SENTV : À un peu plus de quatre mois du coup d’envoi de la Coupe du monde 2026, les États-Unis ont officiellement lancé, mercredi, le « Pass FIFA », un mécanisme destiné à accélérer et à simplifier les démarches de visa pour les supporters détenteurs de billets souhaitant assister aux matchs disputés sur le sol américain. Le dispositif, annoncé en novembre dernier par Donald Trump, s’inscrit dans le cadre des préparatifs logistiques et sécuritaires du plus grand événement sportif de la planète.
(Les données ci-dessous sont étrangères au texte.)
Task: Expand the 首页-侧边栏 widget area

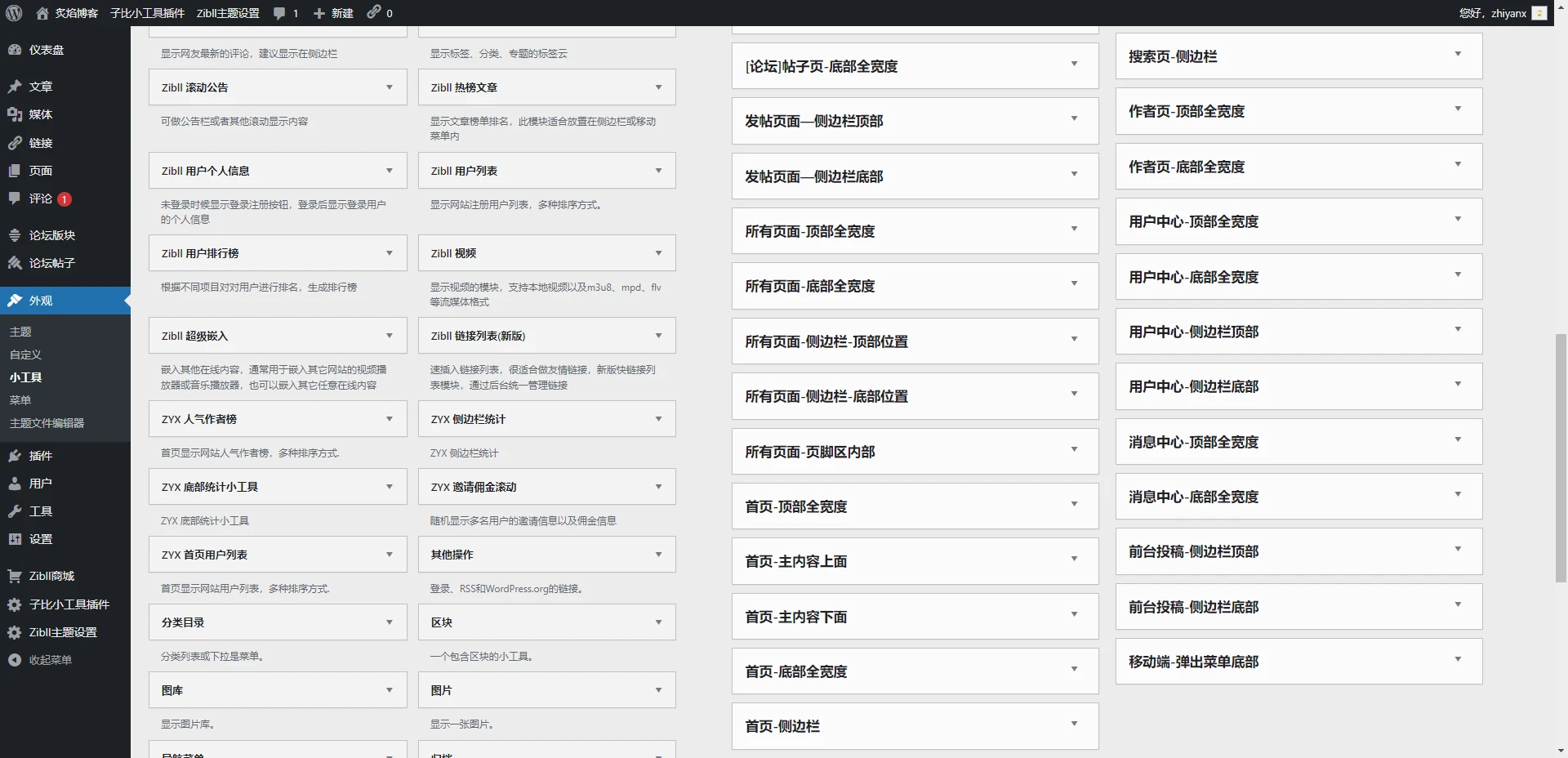Action: 1074,724
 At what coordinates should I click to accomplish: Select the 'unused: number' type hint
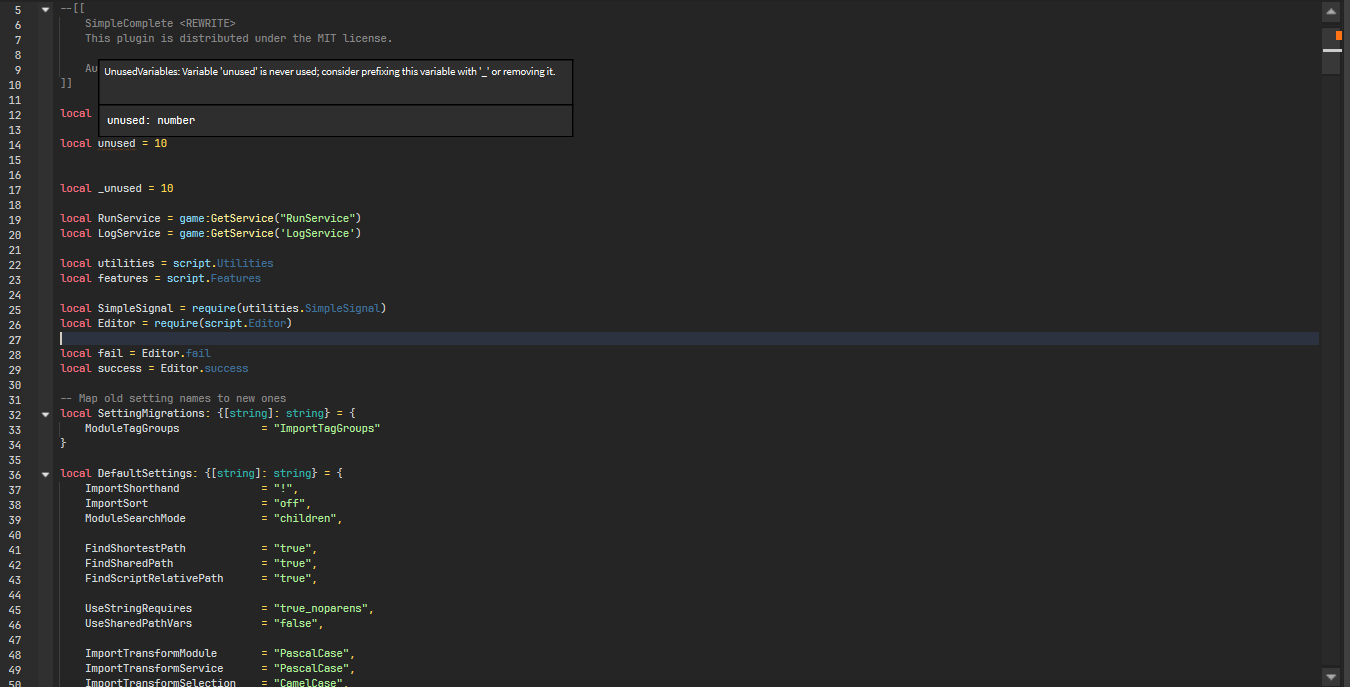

Coorganisée par les États-Unis, le Canada et le Mexique du 11 juin au 19 juillet 2026, cette édition historique du Mondial réunira 48 équipes et proposera 104 rencontres, dont 78 programmées aux États-Unis. Face à l’afflux attendu de plusieurs millions de visiteurs, les autorités américaines entendent éviter l’engorgement des services consulaires, en offrant aux détenteurs de billets un accès prioritaire aux rendez-vous de demande de visa.
Concrètement, le Pass FIFA ne constitue pas un visa automatique. Il vise avant tout à faciliter la prise de rendez-vous et à accélérer le traitement des dossiers, sans toutefois déroger aux règles de sécurité et d’immigration en vigueur. Les autorités américaines rappellent que chaque demande reste soumise à une évaluation individuelle.
Ce dispositif ne concerne cependant pas l’ensemble des supporters. Pour les ressortissants français et, plus largement, pour la majorité des citoyens européens, le Pass FIFA s’avère inutile. Les séjours touristiques de moins de 90 jours aux États-Unis ne requièrent pas de visa, mais uniquement une autorisation électronique de voyage (ESTA).
La situation est en revanche plus délicate pour les ressortissants de plusieurs pays africains et moyen-orientaux, dans un contexte marqué par le gel des procédures de visas d’immigration pour 75 États, décidé par l’administration américaine. Parmi les pays concernés figurent quinze nations qualifiées pour le Mondial 2026, dont l’Algérie, le Cameroun, la Côte d’Ivoire, le Ghana, le Maroc, la Tunisie et le Sénégal.
Si Washington précise que cette suspension n’affecte ni les visas touristiques ni les visas d’affaires, les supporters issus de ces pays sont invités à anticiper leurs démarches et à se préparer à d’éventuelles lenteurs administratives, malgré l’existence du Pass FIFA.
La préoccupation est particulièrement vive pour les ressortissants d’Haïti et d’Iran, dont les pays figurent sur la liste des États soumis à des restrictions totales d’entrée sur le territoire américain. À l’inverse, pour des pays comme le Sénégal — récent vainqueur de la Coupe d’Afrique des nations — et la Côte d’Ivoire, les limitations restent partielles.
Du côté des équipes qualifiées, aucune entrave majeure n’est signalée : joueurs, encadrements techniques et officiels bénéficieront de procédures spécifiques leur garantissant l’accès au territoire américain. Pour les supporters, en revanche, le parcours demeure incertain. Même munis du Pass FIFA et d’un billet valide, aucune garantie d’obtention de visa n’est assurée.
À l’approche de la Coupe du monde 2026, le Pass FIFA apparaît ainsi comme un outil d’accompagnement plus que comme une solution miracle, illustrant l’équilibre délicat entre ouverture sportive, impératifs sécuritaires et réalités migratoires.